PROBLEM STATEMENT:
The response should contain only those lines of the entries below that include the string "will".

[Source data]
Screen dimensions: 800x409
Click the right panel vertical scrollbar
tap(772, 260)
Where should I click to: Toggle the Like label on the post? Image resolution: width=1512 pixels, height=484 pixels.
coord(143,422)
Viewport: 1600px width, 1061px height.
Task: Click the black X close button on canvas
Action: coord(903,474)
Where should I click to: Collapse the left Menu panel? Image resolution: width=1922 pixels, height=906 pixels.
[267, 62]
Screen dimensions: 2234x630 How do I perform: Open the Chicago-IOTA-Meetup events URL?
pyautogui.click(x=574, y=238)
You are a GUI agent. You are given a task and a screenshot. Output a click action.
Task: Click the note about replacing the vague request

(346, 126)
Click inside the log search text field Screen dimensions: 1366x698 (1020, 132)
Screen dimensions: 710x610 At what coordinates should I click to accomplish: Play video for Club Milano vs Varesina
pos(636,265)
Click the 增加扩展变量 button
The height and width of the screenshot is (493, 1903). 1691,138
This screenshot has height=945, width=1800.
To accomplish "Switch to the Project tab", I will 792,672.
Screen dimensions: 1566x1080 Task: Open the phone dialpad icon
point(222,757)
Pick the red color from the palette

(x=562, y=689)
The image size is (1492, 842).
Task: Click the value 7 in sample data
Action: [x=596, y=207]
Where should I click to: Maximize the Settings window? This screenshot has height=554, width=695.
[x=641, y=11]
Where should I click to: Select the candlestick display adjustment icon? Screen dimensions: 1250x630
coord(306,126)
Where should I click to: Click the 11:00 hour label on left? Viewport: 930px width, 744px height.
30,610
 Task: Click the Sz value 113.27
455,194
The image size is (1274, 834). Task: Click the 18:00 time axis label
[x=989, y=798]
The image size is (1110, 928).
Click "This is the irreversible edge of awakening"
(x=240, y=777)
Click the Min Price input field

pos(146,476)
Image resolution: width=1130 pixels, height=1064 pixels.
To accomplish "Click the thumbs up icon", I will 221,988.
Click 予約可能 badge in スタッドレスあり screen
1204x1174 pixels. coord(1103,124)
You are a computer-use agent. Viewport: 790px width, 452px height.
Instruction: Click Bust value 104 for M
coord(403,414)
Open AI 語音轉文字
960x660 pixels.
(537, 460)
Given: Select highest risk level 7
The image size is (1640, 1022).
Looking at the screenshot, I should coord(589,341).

SOLUTION FOR THIS EXERCISE:
To accomplish "Switch to the Project tab", I will 792,672.
To accomplish "Click the thumbs up icon", I will 221,988.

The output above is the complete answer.